If I close my eyes, I can picture riding shotgun in my grandfather’s single cab Chevy pickup truck and listening to him sing (off key and loudly) to his favorite country music station. You could always tell when Grandpa really liked the song. He rolled the windows down, drove a little slower and sang even louder.
I remember one specific time when a song by Garth Brooks came on the radio, called “The Dance.” I remember at the end of the chorus, where it says, “I could have missed the pain, but I’d have had to miss the dance,” my grandpa shared something in that moment that was so simple, but something that would forever impact me.
Grandpa shared, “Nothing you will ever face in this life is worth missing out on — it is all meant to be, Nick, it all will teach you something you need to know.”
The windows rolled back up a moment later as we pulled up to the ice cream shop and got our favorite ice cream … mint chip.
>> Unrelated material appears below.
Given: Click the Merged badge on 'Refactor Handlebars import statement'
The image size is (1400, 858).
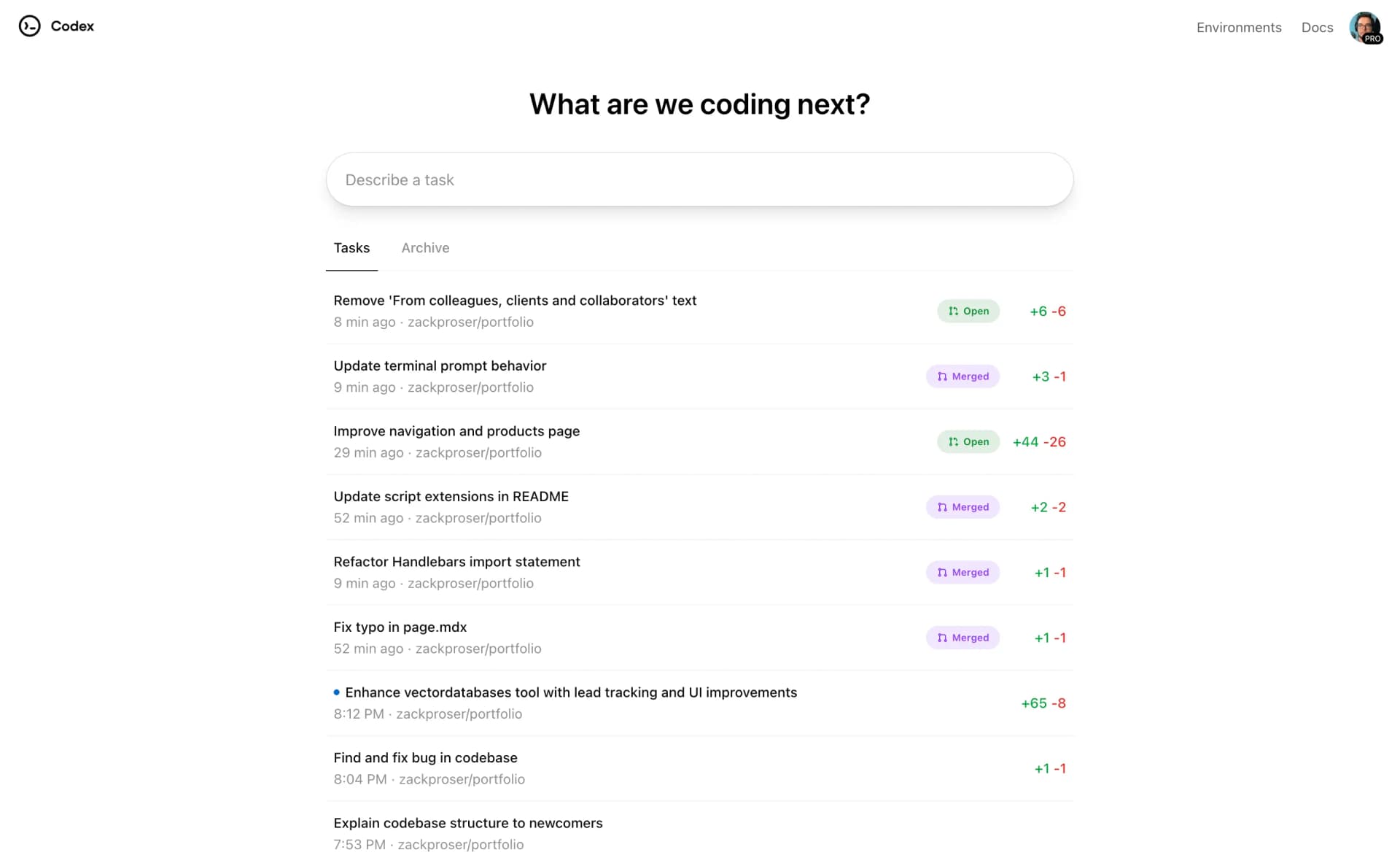Looking at the screenshot, I should pos(962,572).
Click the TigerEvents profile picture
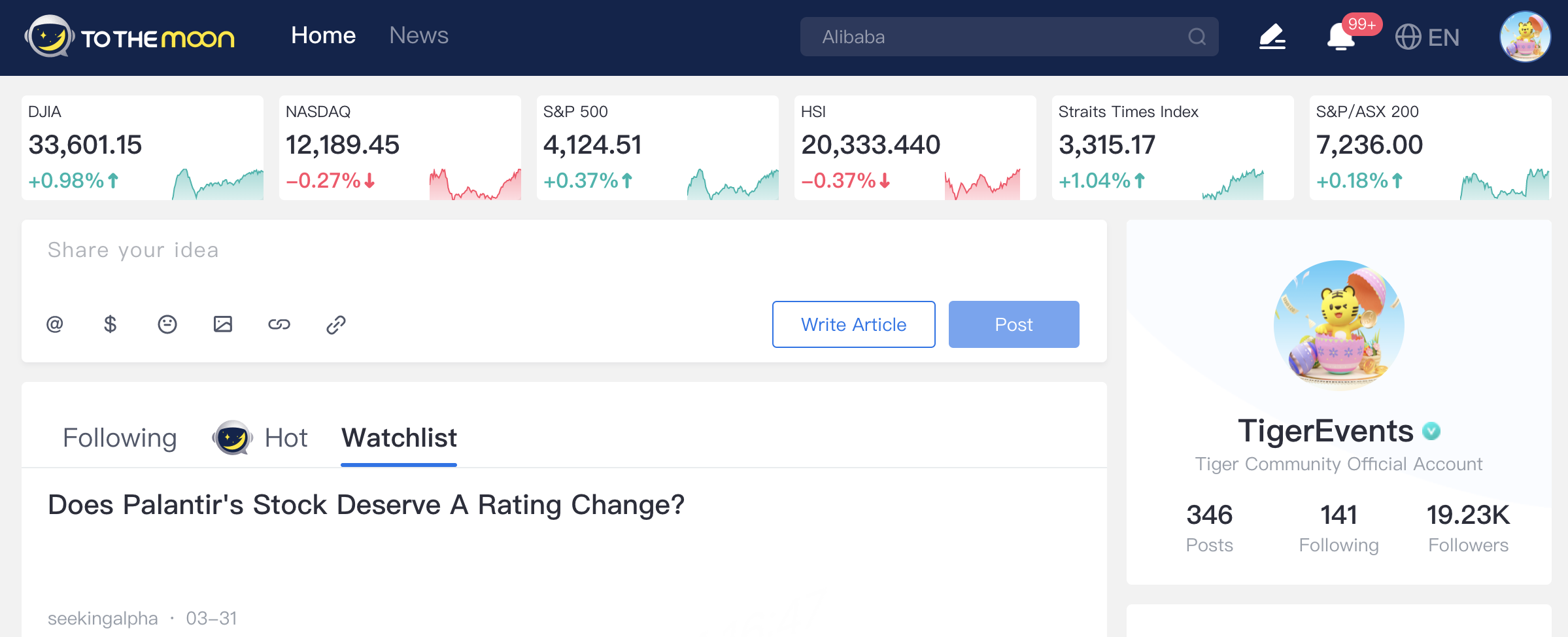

“Lord of the Dance” is a hymn written by songwriter Sydney Carter in 1963. It follows the idea of a traditional English carol that tells the gospel story in the first person voice of Jesus of Nazareth, portraying Jesus’ life and mission as a dance. Jesus commanded those who love, who obey Him, to fulfill the Great Commission in the spirit of the Great Commandment. 1 John 2:6 says, “The one who says he abides in Him ought himself to walk in the same manner as He walked.”
Jesus has made it clear for His people in the dance we call life anyone who claims to be intimate with God ought to live the same kind of life Jesus lived. The song “Lord of the Dance” has a profound refrain that’s repeated throughout the song that says, “Dance, then, wherever you may be, I am the Lord of the dance, said He. And I’ll lead you all, wherever you may be. And I’ll lead you all in the dance, said He.”
Now I can’t know the true intent of this songwriter when he wrote this song. Nor do I believe Garth Brooks is a great spiritual influence. However, both of these songs have pointed me back to my daily pursuit of God. For every experience our sovereign and holy Lord brings us to is by His perfect design. We must respond in obedience to Him and make choices that bring Him glory. When we do, we can learn and grow as we walk — or dance — as Jesus did.
We can’t say “I know God” and not abide in Him and not pursue a growing relationship with Him. We won’t dance through this life well, or in any way God the Father purposed, if we’re not truly abiding in Him. So, how do we do this? Through a consistent time in the Word of God, through being connected to other growing Christians and by being faithful to a local church family where the Word of God is taught in a way that glorifies the Lord and stirs us towards a deeper walk with God.
Everyone is out there dancing the best they can through this life. Jesus danced it perfectly and has called us to follow Him. We must be people so consumed with the goodness of God, and so devoted to the Lordship of Jesus Christ that we walk as Jesus walked, allowing us to live a life worth following as we make much of God.
There are some really poor examples out there. You don’t have to add to that number. You can purpose to grow spiritually and in community and dance in such way that the people see your dance — your faith and walk in the Lord, that they praise your Heavenly Father. Dance like this, in this life, and see then how your obedience to the Great Commission, in the spirit of the Great Commandment, brings joy to your life and to the lives of those God has placed within your reach.
Nick Emery is lead pastor of Hope Crossing Community Church in Carson City.